I think that's quite a fallacious conclusion. It's not just about whether or not change is good or bad/should be embrasssed or fought. That would only make sense if there was a clear continuity of individuality. Without that, since the person on whom the change was made is not there anymore to appreciate it, it is similar to a slow conscious death of the self. That's what makes it eery/hard to swallow. It's not simply being hesitant to embrace a new piece of technology. It is seeing said technology physically replace you by someone else not even pretending to be you. The you that was there doesn't exist anymore to be happy or sad about it. So yeah, I fundamentally disagree with the conclusion of this video. 🤷🏿 Good story anyway! 👌🏿✨
Discovering some horrible danger only to be ignored by everyone you care about is literally what my nightmares are made of
i thought it was happy until they forgot that they used to be humans, i think its better to accept who you become while also remembering your past
Amazing story! It reminds me a little of The Colour Out of Space by Lovecraft. And your voice is perfect for it. I often listen to your videos before I go to sleep 😊
Humanity has no choice. We have already changed several times in the past and are continuing to change as we speak. The people who refuse will eventually cause the complete extinction of our world.
The second I saw the thumbnail, I knew what this would be about. I remember reading this short story in my middle school English class, and your take on it made me realize things I didn't fully understand at 13 or had forgotten at 30something.
It's 100% a tragedy.
The people of Mars left their planet and moved to earth(perhaps escaping a disaster) where they started to change and forget their Martianity.
The people of Earth left their planet and moved to Mars(perhaps escaping a disaster) where they started to change and forget their humanity.
Ect...
"Those who can not remember the past are condemned to repeat it."
Repeating the past over and over again IS a tragedy.
12:01 he's actually got good taste in names, and his favorite supermarket is lidl
It's weird to me how many people here are totally okay with losing their identity and memories.
Probably because they don't actually have one.
There's been a seed war going on for many thousands of years and there IS something special and unique about humanity and its identity. It's precious and we should never give it up through transfomative gene therapies or transhumanist "upgrades".
Evolution =/= extiction
But at the same time not all change is good
I’ve been writing a lot lately, and I came across your page. It's clear that you're much more optimistic than I am, which I find interesting. I enjoy your take on certain themes because they often lead to conclusions that are vastly different from my own. I think a lot of that comes down to the different lives we've lived. Your perspective adds a fresh contrast that really gets the brain juices flowing. Your videos are great for sparking new thoughts and ideas.

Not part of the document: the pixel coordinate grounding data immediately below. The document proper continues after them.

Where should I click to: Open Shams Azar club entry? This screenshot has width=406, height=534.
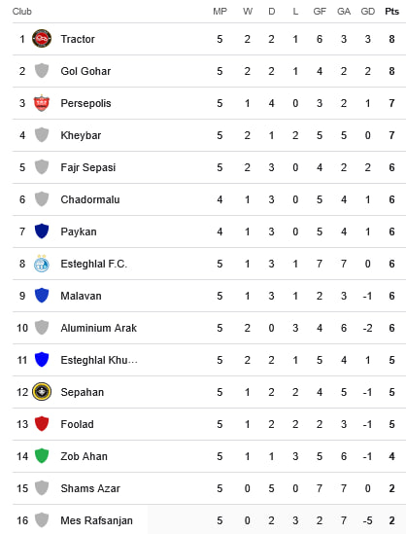click(x=90, y=488)
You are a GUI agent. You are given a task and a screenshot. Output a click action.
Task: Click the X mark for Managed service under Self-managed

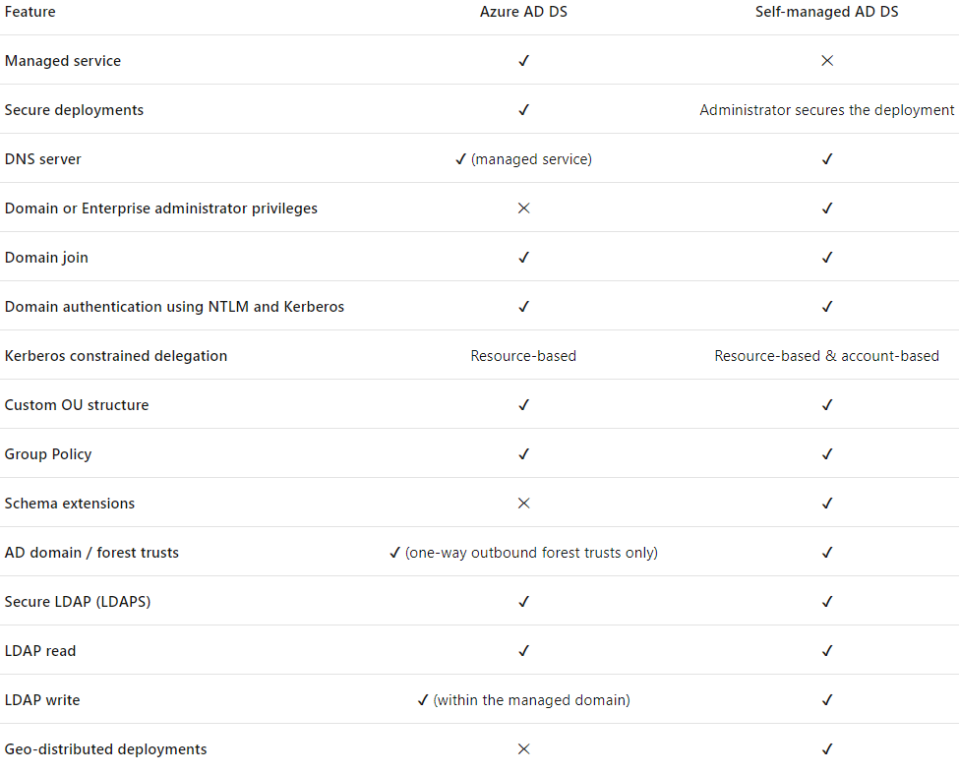tap(827, 61)
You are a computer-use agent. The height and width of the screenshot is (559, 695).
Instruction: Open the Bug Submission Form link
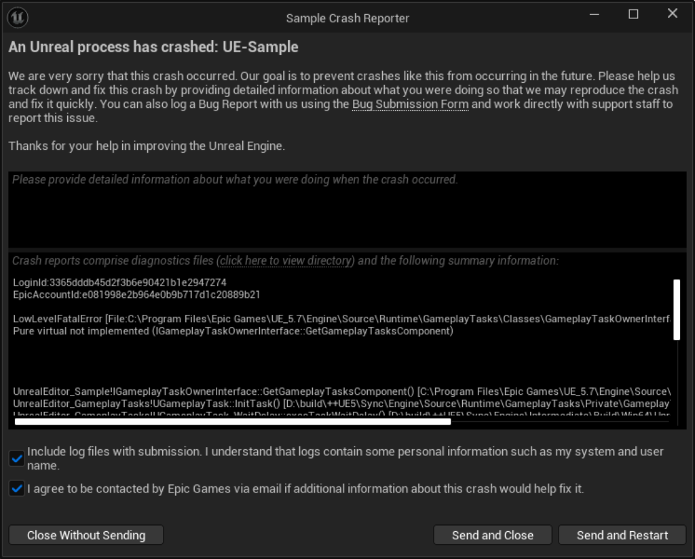410,104
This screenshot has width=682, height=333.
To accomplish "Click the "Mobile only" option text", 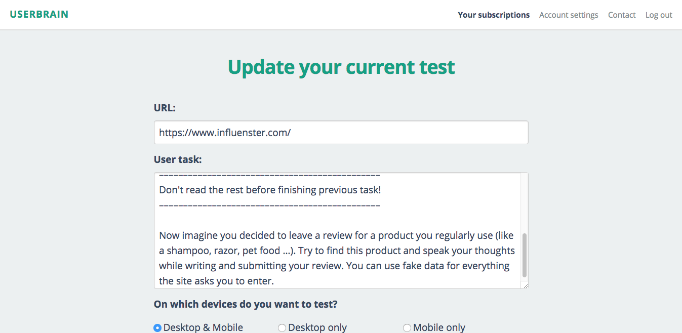I will [x=439, y=328].
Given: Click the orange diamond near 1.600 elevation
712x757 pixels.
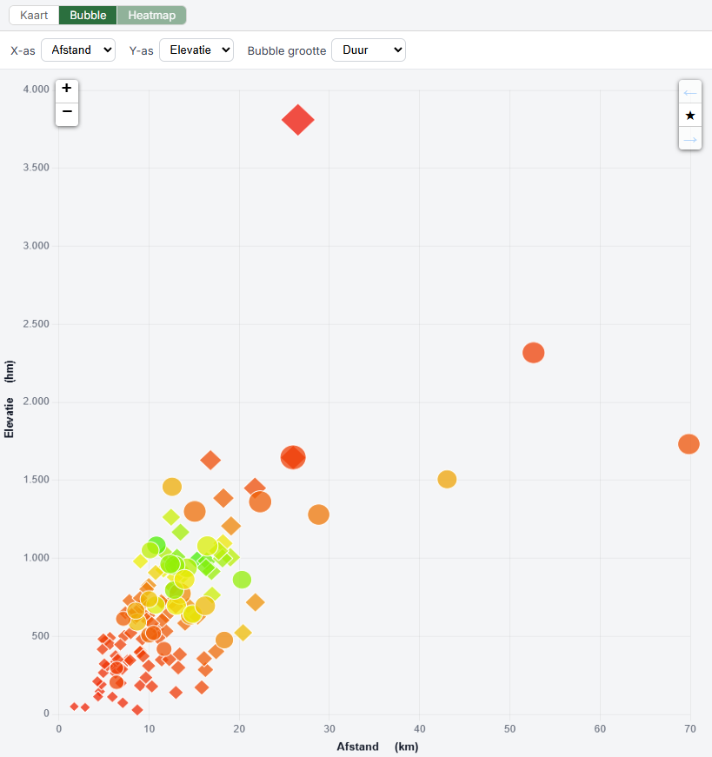Looking at the screenshot, I should pos(210,460).
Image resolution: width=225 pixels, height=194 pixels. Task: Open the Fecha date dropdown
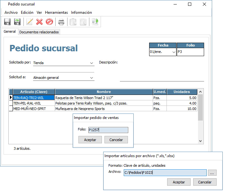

"Bro we've sent seven ships to mars and none of them have come back"
"Guess we'll just keep sending every single human ever 10 people at a time"
wow, what a horrible and not stupid tragedy, I feel so disturbed
This was actually required reading for my eighth grade english class. I remember this story fondly as one of the best required readings.
in the end, does it really matter if you are "human", as long as you are a person?
I think the worrying thing about change is when we have no control over it. When change is forced upon us it takes away our agency, and we tend to resist it because it's an outside force that takes away what we are. If a change is something we strive for, work towards, something we actively set out to achieve, or something that happens as a result of our actions, it comes from ourselves and thus the results instead add to what we are.